The report compares Moody's earlier estimates of the industry's reserve adequacy entering 2008 to the total amounts that insurance companies released from their loss reserves during the year.
"Given the size of the industry's announced reserve releases in relation to Moody's earlier redundancy estimates," says the report's author, Vice President Paul Bauer, "we believe that P&C insurers have fully harvested their reserve redundancies, leaving them little or nothing in the way of a cushion."

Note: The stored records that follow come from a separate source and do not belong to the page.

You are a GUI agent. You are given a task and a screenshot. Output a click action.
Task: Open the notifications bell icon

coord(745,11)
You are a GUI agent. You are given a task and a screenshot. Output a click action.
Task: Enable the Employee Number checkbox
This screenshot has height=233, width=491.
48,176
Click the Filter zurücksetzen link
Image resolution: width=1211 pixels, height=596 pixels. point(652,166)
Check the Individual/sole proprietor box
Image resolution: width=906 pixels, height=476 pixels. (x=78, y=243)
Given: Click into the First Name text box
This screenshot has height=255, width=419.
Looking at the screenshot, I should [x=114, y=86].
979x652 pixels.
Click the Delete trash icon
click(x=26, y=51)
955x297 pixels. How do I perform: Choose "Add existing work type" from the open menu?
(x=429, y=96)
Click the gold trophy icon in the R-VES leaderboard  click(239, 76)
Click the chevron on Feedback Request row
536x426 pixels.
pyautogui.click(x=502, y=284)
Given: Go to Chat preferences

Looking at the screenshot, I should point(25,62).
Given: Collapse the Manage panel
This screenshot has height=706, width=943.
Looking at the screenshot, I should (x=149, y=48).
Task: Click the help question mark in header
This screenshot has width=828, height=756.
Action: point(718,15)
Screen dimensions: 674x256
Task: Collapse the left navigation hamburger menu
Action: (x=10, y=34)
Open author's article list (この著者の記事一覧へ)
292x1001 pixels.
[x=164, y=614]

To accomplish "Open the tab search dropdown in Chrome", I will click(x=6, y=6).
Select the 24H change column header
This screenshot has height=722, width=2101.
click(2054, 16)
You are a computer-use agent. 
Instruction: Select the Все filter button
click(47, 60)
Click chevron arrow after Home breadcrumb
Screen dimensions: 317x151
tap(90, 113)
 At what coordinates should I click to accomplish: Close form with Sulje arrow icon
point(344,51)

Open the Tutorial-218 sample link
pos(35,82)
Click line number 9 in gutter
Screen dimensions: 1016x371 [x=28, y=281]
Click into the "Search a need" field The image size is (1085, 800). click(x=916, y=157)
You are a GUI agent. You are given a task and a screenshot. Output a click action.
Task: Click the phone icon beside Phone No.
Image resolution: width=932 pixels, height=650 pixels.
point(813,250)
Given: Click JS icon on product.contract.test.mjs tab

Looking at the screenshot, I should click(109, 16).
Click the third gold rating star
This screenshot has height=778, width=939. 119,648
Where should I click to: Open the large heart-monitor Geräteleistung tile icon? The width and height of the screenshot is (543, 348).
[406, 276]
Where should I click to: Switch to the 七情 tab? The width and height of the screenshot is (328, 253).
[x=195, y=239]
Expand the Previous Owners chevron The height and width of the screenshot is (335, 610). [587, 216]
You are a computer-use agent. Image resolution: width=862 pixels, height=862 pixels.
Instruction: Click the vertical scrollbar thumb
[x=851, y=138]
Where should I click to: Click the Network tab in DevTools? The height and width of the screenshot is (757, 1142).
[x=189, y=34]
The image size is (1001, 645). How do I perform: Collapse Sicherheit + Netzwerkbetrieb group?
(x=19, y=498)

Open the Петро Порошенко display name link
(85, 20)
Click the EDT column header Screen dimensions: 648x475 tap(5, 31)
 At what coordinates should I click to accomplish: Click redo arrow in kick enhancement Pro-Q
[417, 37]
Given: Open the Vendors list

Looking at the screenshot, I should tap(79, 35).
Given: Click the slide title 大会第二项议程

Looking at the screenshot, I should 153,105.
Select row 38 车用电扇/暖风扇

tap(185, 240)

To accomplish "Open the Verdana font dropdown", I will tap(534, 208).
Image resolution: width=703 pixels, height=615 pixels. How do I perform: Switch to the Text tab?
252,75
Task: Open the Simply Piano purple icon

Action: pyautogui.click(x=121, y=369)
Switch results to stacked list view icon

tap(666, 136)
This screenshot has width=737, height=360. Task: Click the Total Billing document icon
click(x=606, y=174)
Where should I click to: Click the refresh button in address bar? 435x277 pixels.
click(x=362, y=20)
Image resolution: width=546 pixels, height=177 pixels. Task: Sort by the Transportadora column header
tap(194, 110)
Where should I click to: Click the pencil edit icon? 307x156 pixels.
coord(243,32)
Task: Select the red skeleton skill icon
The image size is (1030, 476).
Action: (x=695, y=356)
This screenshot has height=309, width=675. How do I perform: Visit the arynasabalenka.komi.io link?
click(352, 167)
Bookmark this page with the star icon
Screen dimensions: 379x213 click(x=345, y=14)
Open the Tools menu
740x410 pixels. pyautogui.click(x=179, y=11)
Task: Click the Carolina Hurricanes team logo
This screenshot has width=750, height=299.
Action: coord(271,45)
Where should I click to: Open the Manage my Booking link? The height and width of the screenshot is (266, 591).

Moody's estimated that the industry carried about $5 to $12 billion in excess loss reserves entering 2008. As of the end of the third quarter, about $9 billion of this amount had been depleted. "Based on an early look at regulatory financial statements, the pattern of reducing loss reserves accelerated in the fourth quarter, with a total of about $14 billion in reserves being released for the year," Mr. Bauer explains. Moreover, this situation has occurred across the entire industry, among personal and commercial lines, and diversified carriers.
"The reduction in loss reserve strength warrants caution for two reasons," he continues. First, it implies lower profits for 2009, because P&C companies will be much less able to bolster current calendar-year earnings by using prior-year reserve releases, which has been the case in the recent past. "Secondly," the analyst states, "the decline in reserve adequacy implies a further weakening of balance sheet strength in what is already a difficult market environment."
Mr. Bauer points out that the industry's normal cyclical trend is one where reserves are often built-up during years with rising insurance prices, and then are drawn down later, thereby benefiting future reported earnings -- if, of course, those reserves have not already been depleted by policyholder loss payouts.
"To put this reserve decline in full perspective, however," the analyst says, "we note that the trend is negative, but we still believe the P&C industry's overall capital adequacy remains relatively strong, with generally conservative underwriting leverage and with adequate -- although no longer comfortably redundant -- reserve levels." "As a result," he continues, "we would not expect to take any broad rating actions in the near- or medium-terms based solely on this trend."
"As the industry moves through 2009," Mr. Bauer states, "improved underwriting discipline and pricing will be key factors in reversing the current downward trend in reserve adequacy." He adds that "vigilance and discipline will be required to insure that a modest weakness does not turn into a more serious threat to capital adequacy."